The hospital is populated with “One Flew Over the Cuckoo’s Nest” characters and has a maverick doctor in its midst. He is Dr. Becker (Kris Kristofferson), scruffy and gravel-voiced, and possessed of some unusual therapy ideas. Jack is taken by Becker and his crew in the middle of the night, strapped into a raggedy patchwork straitjacket, put on a long metal tray and slid into a morgue drawer.
For some reason, when he is in this jacket and locked in this drawer, Jack experiences an alternate reality. He finds himself in 2007 — 15 years ahead of the present — encountering a woman named Jackie (Keira Knightley), whom he met just before accepting that ill-fated ride from the drifter. Jackie was a little girl at the time, and now she wonders how it is that Jack, whom she remembers vividly, has not aged in the intervening years. Avoiding the sun and using a good moisturizer can only account for so much.
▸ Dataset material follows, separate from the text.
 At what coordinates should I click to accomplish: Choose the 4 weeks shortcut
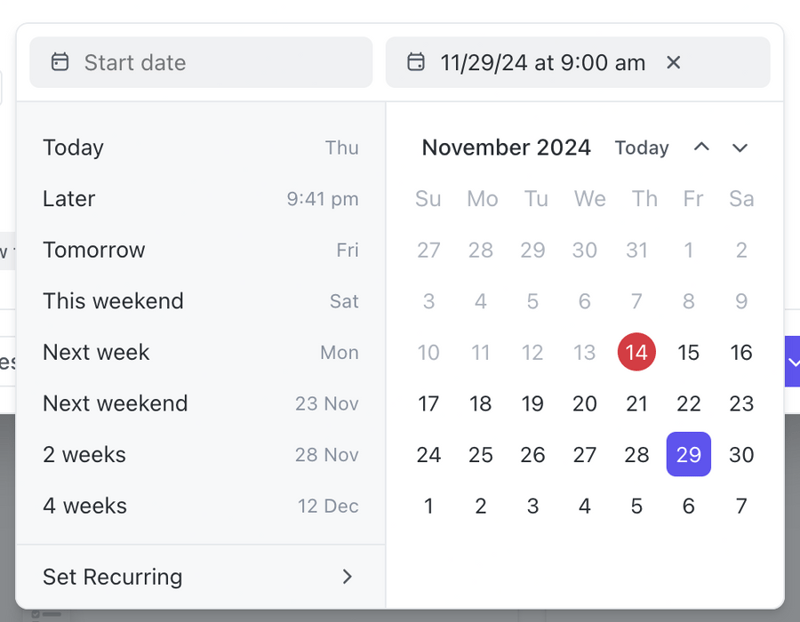pos(84,506)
The sci-fi mysteries of the jacket are not explained, thankfully — those “explanations” never make sense anyway — but Jack does begin to see that his actions back in 1992 in the mental hospital might alter or prevent unfortunate events in the future. Like his own death, for example, which he learns is imminent.
My fear is that in describing the film, I have made it sound more interesting than it is. It surely has the potential for excitement — it deals with time-travel, after all, that old standby — but it remains somber and slow-moving most of the time. Director John Maybury seems so intent on being artsy that he forgets to have fun, and Massy Tadjedin’s screenplay simply wanders listlessly from one plot point to the next.
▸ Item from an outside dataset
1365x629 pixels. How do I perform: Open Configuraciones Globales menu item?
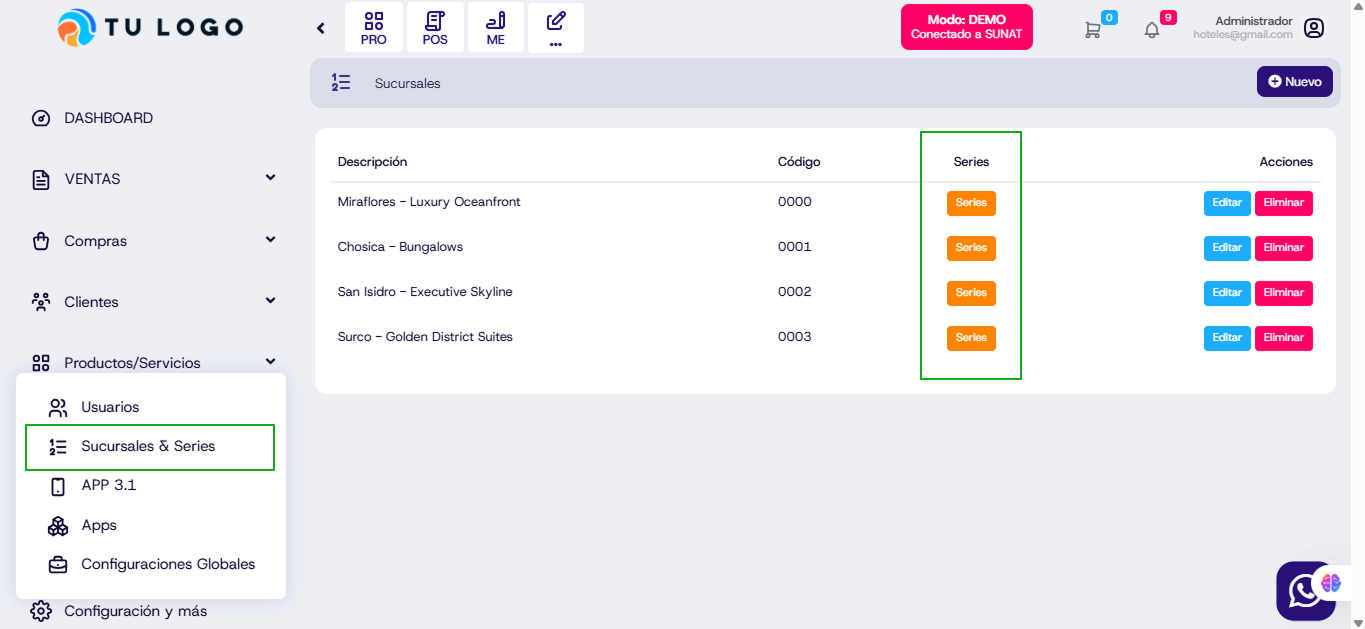point(167,564)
There is also the matter of Keira Knightley, who, lovely though she may be, is consistently one-note in her portrayal of the depressed and downtrodden Jackie. I wonder if the role is too serious for her as an actress. Her previous characters have mostly been fanciful — pirate maidens, medieval princesses, that sort of thing — not grounded in harsh reality like this one.
And I must say, Adrien Brody is beginning to grate. Like “The Pianist,” “The Jacket” is another chance for him to be St. Adrien the Martyr, to gaze heavenward with that beatific smile of his, accepting his dreary fate so that others might live. I don’t mind a character who is called upon to endure a lot, but if he’s going to be so smugly “humble” about it, I just want to smack him. Put on the jacket, see the future, and stop evil-doers, Adrien. That’s what this movie needs you to do.